The novel draws on themes topical and perennial--the hothousing of children, the familiar literary trope of the quest for the (absent) father--and as such, divides itself into two halves: the first describes Ludo's education, the second follows him in his search for his father and father figures. The first stresses a sacred, Apollonian pursuit of logic, precise (if wayward) erudition, and the erratic and endlessly fascinating architecture of languages, while the second moves this knowledge into the world of emotion, human ambitions, and their attendant frustrations and failures.

The Last Samurai is about the pleasure of ideas, the rich varieties of human thought, the possibilities that life offers us, and, ultimately, the balance between the structures we make of the world and the chaos that it proffers in return. Stylistically, the novel mirrors this ambivalence: DeWitt's remarkable prose follows the shifts and breaks of human consciousness and memory, capturing the intrusions of unspoken thought that punctuate conversation while providing tantalizing disquisitions on, for example, Japanese grammar or the physics of aerodynamics. It is remarkable, profound, and often very funny. Arigato DeWitt-sensei.

                            --Burhan Tufail

From Publishers Weekly

DeWitt's ambitious, colossal debut novel tells the story of a young genius, his worldly alienation and his eccentric mother, Sibylla Newman, an American living in London after dropping out of Oxford. Her son, Ludovic (Ludo), the product of a one-night stand, could read English, French and Greek by the age of four. His incredible intellectual ability is matched only by his insatiable curiosity, and Sibylla attempts to guide her son's education while scraping by on typing jobs. To avoid the cold, they ride the Underground on the Circle Line train daily, traveling around London as Ludo reads the Odyssey, learns Japanese and masters mathematics and science. Sybilla uses her favorite film, Akira Kurosawa's classic Seven Samurai, as a makeshift guide for her son's moral development. As Ludo matures and takes over the story's narration, Sibylla is revealed as less than forthcoming on certain topics, most importantly the identity of Ludo's father.
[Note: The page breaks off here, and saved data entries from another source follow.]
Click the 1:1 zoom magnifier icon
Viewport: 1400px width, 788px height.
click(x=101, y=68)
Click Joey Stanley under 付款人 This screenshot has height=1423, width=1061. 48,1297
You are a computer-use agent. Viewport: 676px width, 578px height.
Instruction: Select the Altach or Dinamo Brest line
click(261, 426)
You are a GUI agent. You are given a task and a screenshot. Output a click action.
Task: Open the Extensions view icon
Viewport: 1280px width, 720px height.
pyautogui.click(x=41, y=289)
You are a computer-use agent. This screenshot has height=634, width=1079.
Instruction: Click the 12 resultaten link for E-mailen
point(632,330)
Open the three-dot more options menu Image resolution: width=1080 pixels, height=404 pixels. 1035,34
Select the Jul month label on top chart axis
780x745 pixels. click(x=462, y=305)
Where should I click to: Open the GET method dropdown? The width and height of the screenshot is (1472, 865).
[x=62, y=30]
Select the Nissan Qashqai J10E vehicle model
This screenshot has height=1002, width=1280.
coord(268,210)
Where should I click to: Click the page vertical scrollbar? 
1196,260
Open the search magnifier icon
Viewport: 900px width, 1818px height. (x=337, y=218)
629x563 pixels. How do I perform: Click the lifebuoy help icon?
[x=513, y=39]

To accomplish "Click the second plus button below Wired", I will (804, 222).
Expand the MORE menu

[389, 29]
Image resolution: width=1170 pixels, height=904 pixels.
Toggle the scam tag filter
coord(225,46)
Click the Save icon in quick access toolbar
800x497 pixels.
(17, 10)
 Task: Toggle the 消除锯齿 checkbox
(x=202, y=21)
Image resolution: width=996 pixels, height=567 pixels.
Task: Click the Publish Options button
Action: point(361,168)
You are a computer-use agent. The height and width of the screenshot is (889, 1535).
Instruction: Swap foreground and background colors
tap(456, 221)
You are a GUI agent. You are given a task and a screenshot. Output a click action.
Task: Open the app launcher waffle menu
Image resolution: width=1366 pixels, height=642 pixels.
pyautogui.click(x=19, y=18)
Knowing only that his male parent is a travel writer, Ludo searches through volumes of adventure stories, but he is unsuccessful until he happens upon a folder containing his father's name hidden in a sealed envelope. He arranges to meet the man, pretending to be a fan. The funny, bittersweet encounter ends with a gravely disappointed Ludo, unable to confront his father with his identity. Afterward, the sad 11-year-old resumes his search for his ideal parent figure. Using a test modeled after a scene in Seven Samurai, he seeks out five different men, claiming he is the son of each. While energetic and relentlessly unpredictable, the novel often becomes belabored with its own inventiveness, but the bizarre relationship between Sibylla and Ludo maintains its resonant, rich centrality, giving the book true emotional cohesion. Foreign rights sold in Brazil, Canada, Denmark, Finland, France, Germany, Greece, Italy, the Netherlands, Norway, Portugal, Spain, Sweden and the U.K. (Sept.)

From Library Journal

DeWitt's first novel revolves around Sibylla, an American displaced in London, and her young son Ludo, both geniuses. Sibylla earns a bare living typing for mundane periodicals like Carpworld and International Cricketer, grudgingly squeezing her assignments between viewings of Kurosawa's classic film, Seven Samurai. Ludo, who has been reared on this film, decides to use the challenges it presents to find his own mysterious father. When he is disappointed with the real thing, he searches for a more acceptable candidate. The last half of the book is very readable and beautifully written, as Ludo discovers that perhaps the perfect father is nonexistent. Overall, however, the excessive display of erudition obstructs DeWitt's wonderful use of language and imagination. After spending too much time either trying to understand her rhetoric or skipping pages loaded with arcane languages or mathematical theories, readers may find it difficult to persist.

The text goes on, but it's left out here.